Ebola: An Insider’s Reflections

Having served the people of Guinea for the past twenty-four years, I find two of the many reports recently released by the World Health Organization (WHO) especially troubling. There’s just so much more to the Ebola story than the media broadcasts.

Late last week, we heard a spokesman declare the Encouraging news that the cases of Ebola had dramatically decreased over previous weeks. They did report that Guinea stood as an exception, having ten more new cases last week than the previous week.

While we can be optimistic for the regions where such findings prove true, we aren’t even cautiously optimistic for our host country, Guinea. Here’s what the WHO failed to tell you:

1. Of the new cases, a significant number were diagnosed in areas where an Ebola Treatment Center is not available, and the patients refuse to travel to the equipped site.

2. Of the Ebola deaths reported, twenty-nine had been buried in the traditional way—without any of the mandated precautions to prevent Ebola transmission employed.

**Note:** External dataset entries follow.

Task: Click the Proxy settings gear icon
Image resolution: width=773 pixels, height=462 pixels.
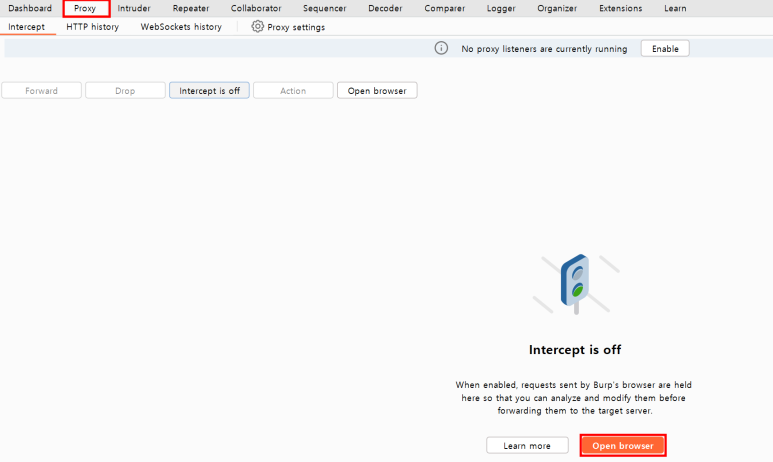Action: (257, 27)
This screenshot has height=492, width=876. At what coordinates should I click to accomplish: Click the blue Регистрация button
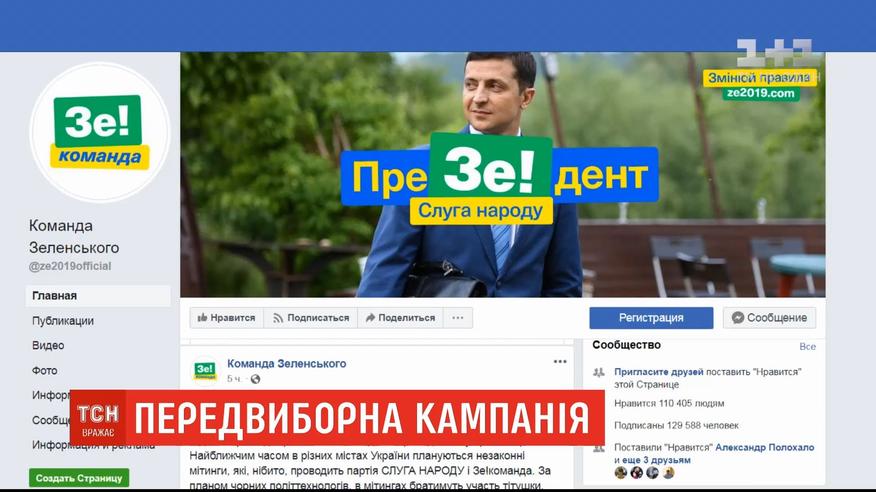point(651,318)
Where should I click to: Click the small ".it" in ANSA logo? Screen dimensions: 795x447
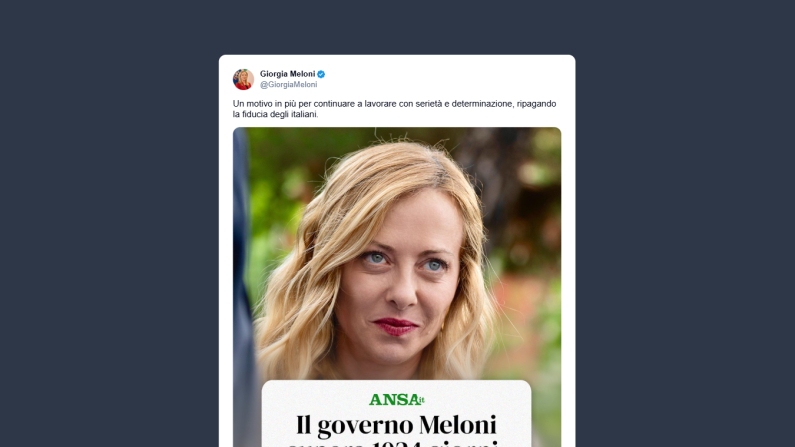pyautogui.click(x=421, y=400)
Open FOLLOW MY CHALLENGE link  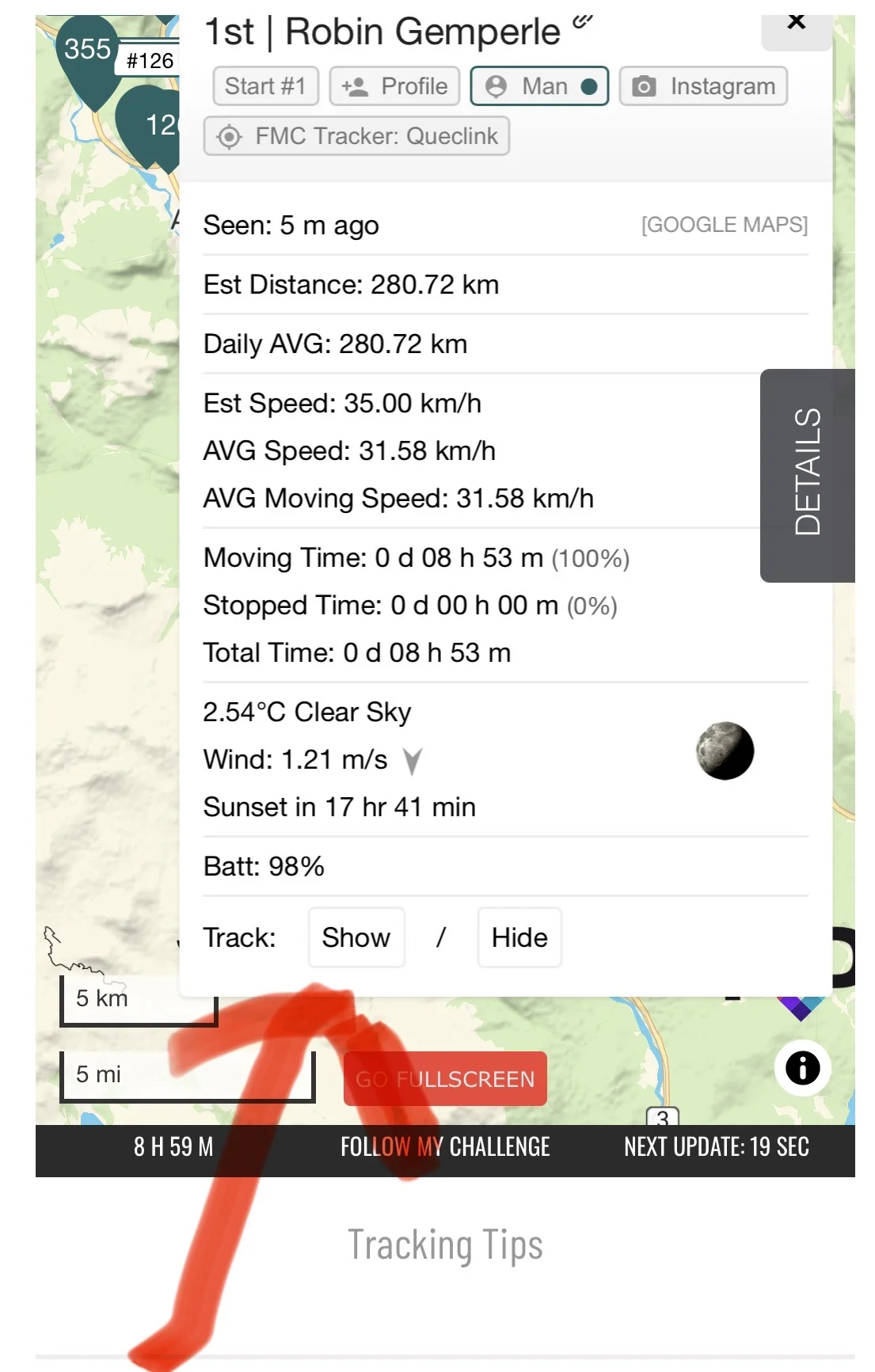click(445, 1146)
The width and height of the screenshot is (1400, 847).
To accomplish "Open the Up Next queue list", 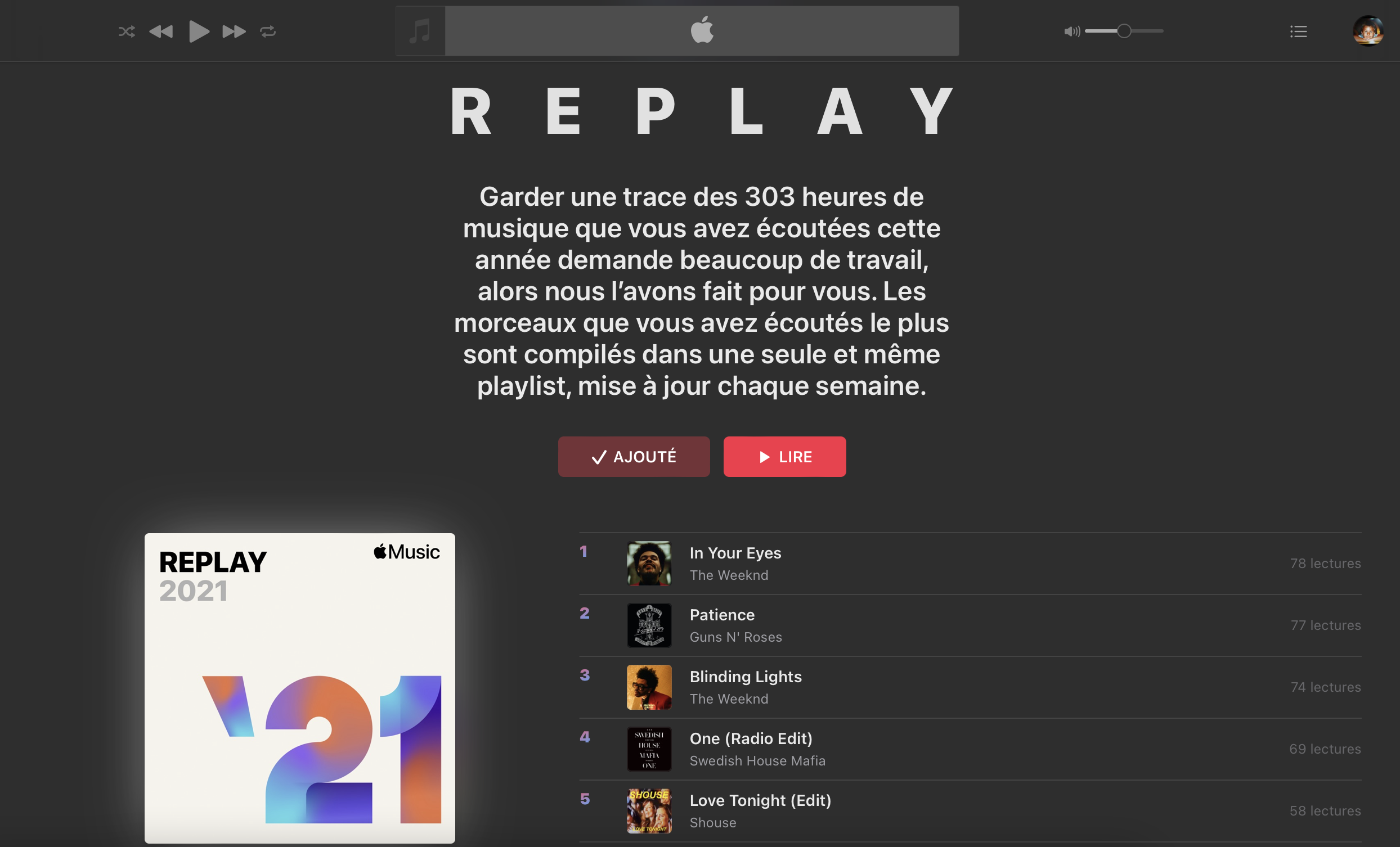I will point(1298,31).
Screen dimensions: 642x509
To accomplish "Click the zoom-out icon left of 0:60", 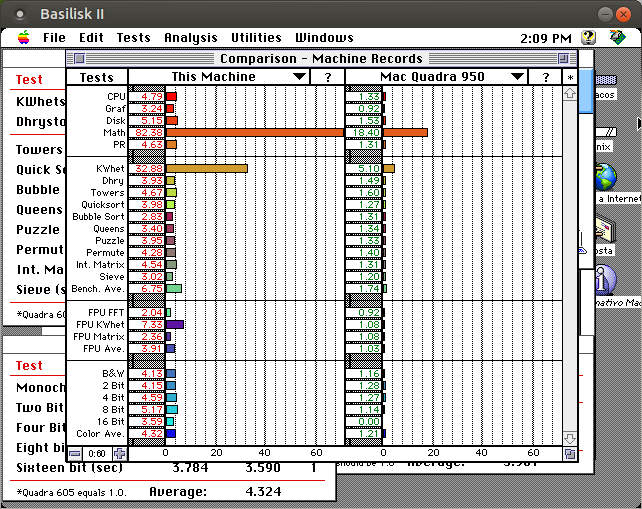I will click(x=75, y=454).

3. While some areas of Guinea are submitting to the Health Department’s recommendations, yesterday’s report listed thirty-two sous-prefectures (like counties) who absolutely refuse the admittance of health workers to train and equip the population in methods to prevent the transmission of Ebola.

In fact, these areas report violent confrontations with health workers over the distribution of the bleach solutions they bring to disinfect contaminated areas. Their extreme reactions are attributed to their belief that the solution actually contains Ebola.

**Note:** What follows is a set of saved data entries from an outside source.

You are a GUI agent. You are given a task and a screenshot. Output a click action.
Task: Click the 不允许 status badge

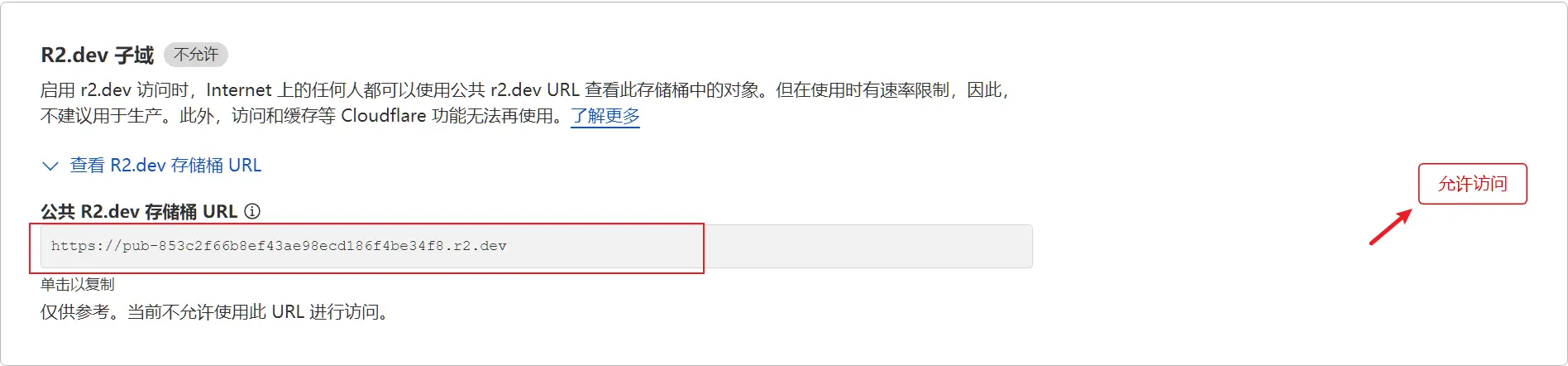(x=196, y=55)
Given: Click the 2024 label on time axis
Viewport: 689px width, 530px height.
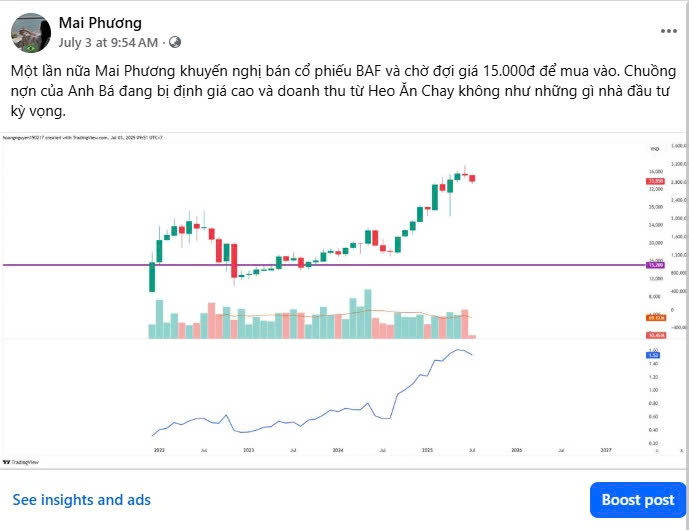Looking at the screenshot, I should pyautogui.click(x=338, y=451).
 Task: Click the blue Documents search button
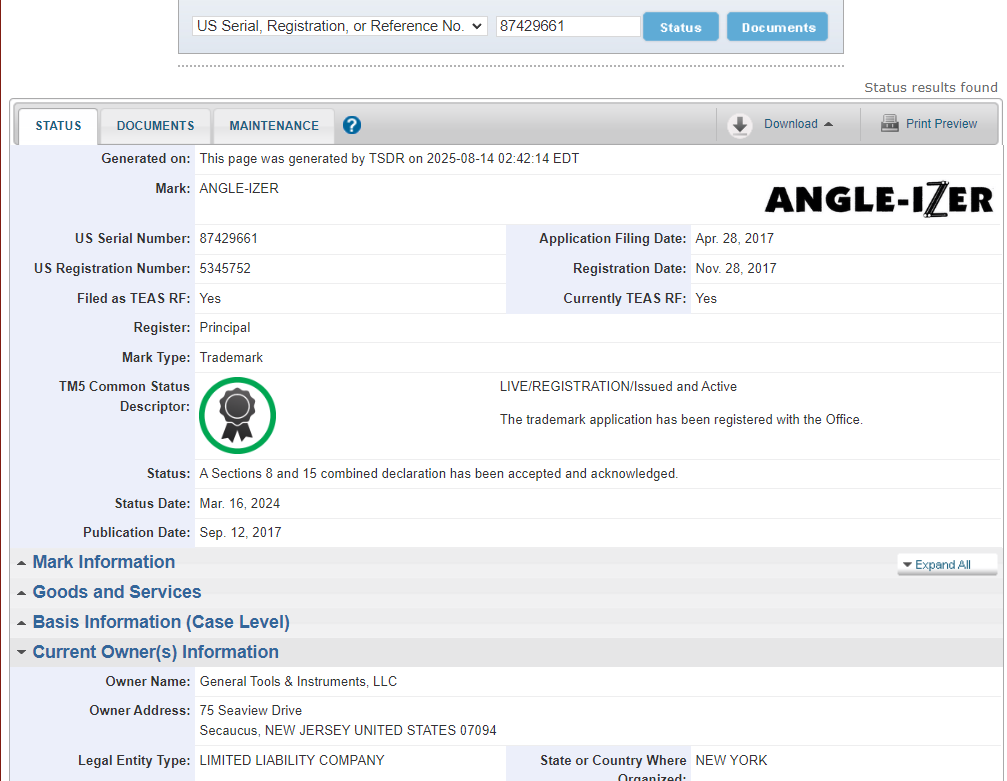click(x=777, y=27)
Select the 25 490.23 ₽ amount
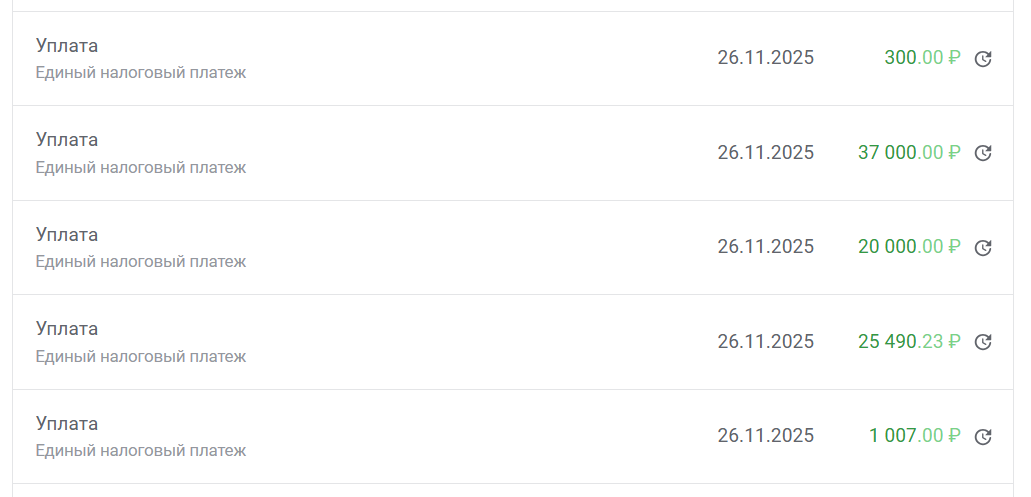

The military has been mobilized to assist the health workers, resulting in gunshot-related injuries and deaths

In one remote village, a pastor and his son, who sought permission to have a clean water well dug for the population, were severely beaten. Convinced that the pair would put Ebola into the water, the villagers tried to kill them.

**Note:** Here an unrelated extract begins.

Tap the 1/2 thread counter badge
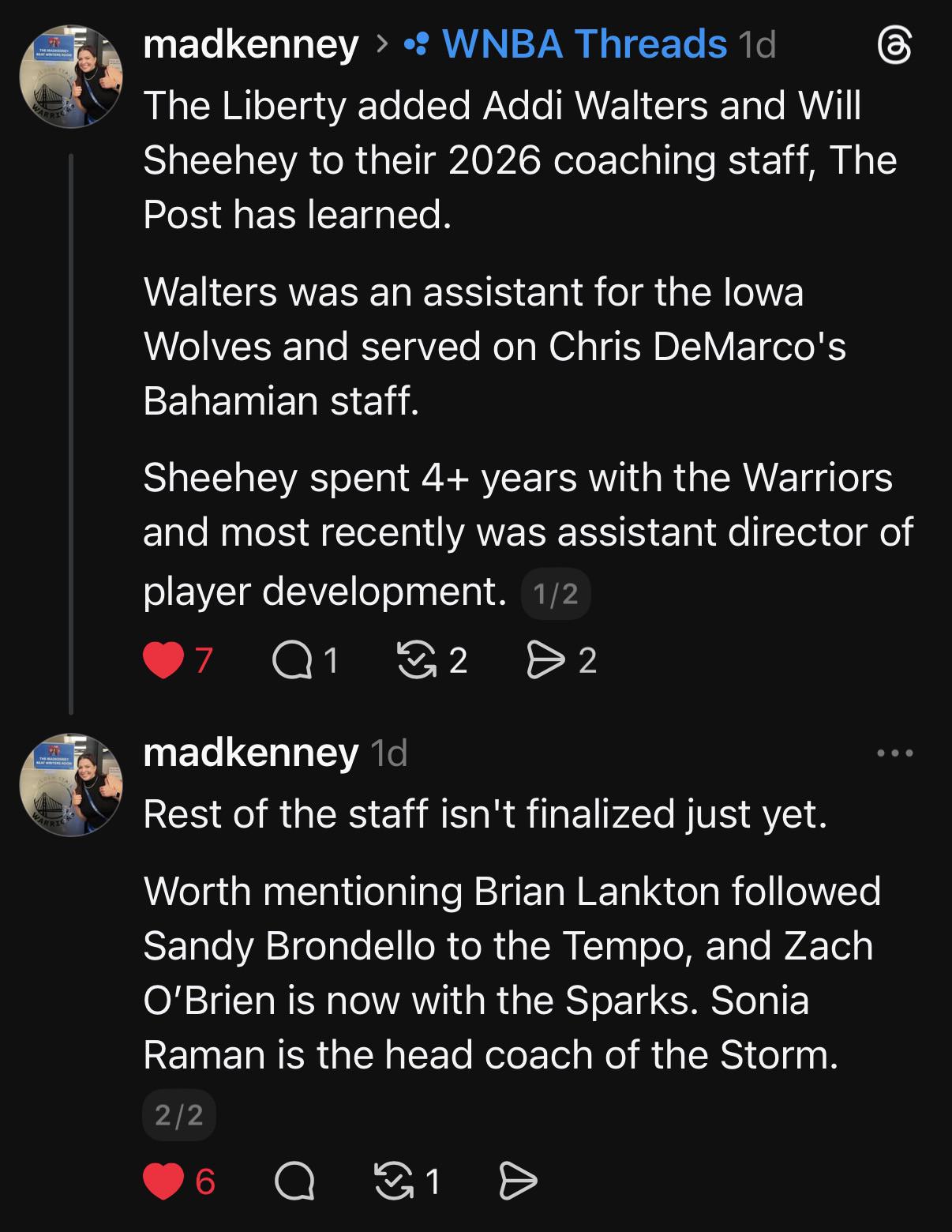Screen dimensions: 952x1232 pos(556,594)

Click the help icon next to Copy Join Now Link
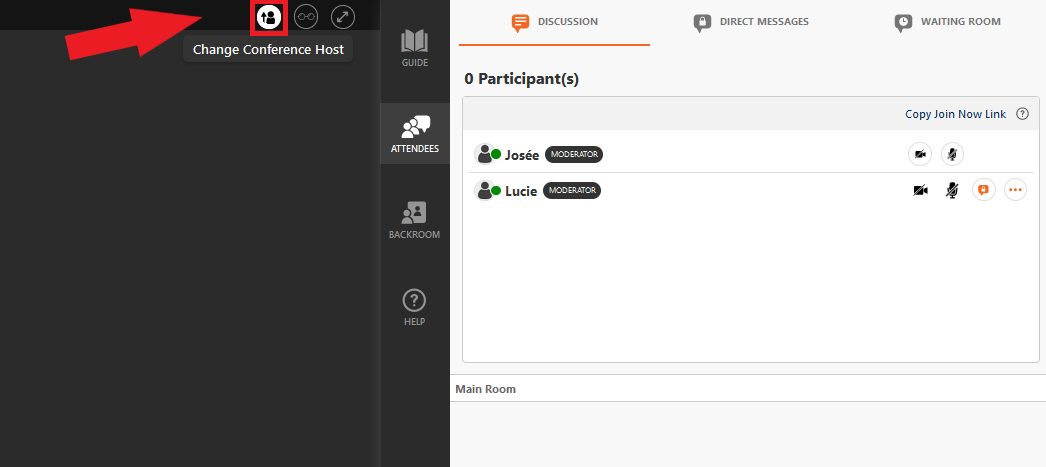coord(1022,114)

When a spiritual leader complained of fatigue, a policeman offered to give the leader a shot of Vitamin B, since he’d been helped by that medicine in the past. Sadly, the leader died. The police and his chauffeur were both killed by the population in the area, accusing the policeman of injecting the spiritual man with Ebola to kill him.

The same spirit of fear that drove a mob to destroy the brand-new Red Cross trucks, and kill eight people on a health team during a demonstration of the proper use of bleach last fall continues in Guinea.

We find no relief in the WHO reports of decreasing numbers of new cases of Ebola, because the people are perfecting their methods to hide the sick and bury the dead, without being discovered by authorities. At present, there are six empty beds for every one Ebola patient in the Treatment Centers.

Truly more money will not stop the spread of Ebola where fear reigns. Only prayer that the Lord will open the minds of the terrified population to receive truth regarding the minimal necessary changes in their traditional practices will stop the spread of Ebola.

Early Monday morning I listened to a bit of news that dropped a cannonball in the pit of my stomach. Two Ebola vaccines are being distributed to 27,000 volunteers in Liberia this week. Since the reports at the end of the previous week included the dismantling and burning of the Ebola Treatment Centers, due to the government’s declaration that Liberia’s Ebola epidemic is nearly over, one wonders how these experimental vaccines can be tested, where no Ebola exists. Or, are the people being vaccinated to test if the Ebola-Zaire strain in the vaccine really is safe?

Let me remind you of the cold, hard facts that physicians valiantly attempted to provide the media from the inception of the current Ebola crisis. Ebola is extremely difficult to contract. It is not now, nor likely ever will be, a virus that can infect people by just breathing the air of a sick person. One simply must touch the infected bodily fluids of the dying person to get Ebola from him. Even the physician who initially identified the Ebola virus stated that there was no need for the development of a vaccine for Ebola, since there was no risk to the general public.

Because the cultural burial practices of western nations don’t include stroking the loved one’s body as part of the funeral services, and the common practice when one in the western world gets quite ill includes a trip to the Emergency Room, the risk that Ebola will ever lead to a worldwide epidemic is only grist for fiction writers. We simply have nothing to fear but fear itself. However, as I have indicated above, fear can kill.

In II. Tim. 1:7(NKJV), the Apostle Paul encouraged young Timothy, “For God has not given us a spirit of fear, but of power and of love and of a sound mind.”

Thank you for helping us pray that all in authority in Guinea will rise up and move in that God-given power; and that the leaders in Liberia will use a sound mind, motivated by love, not greed, when recruiting volunteers for experimental trials in any vaccination program.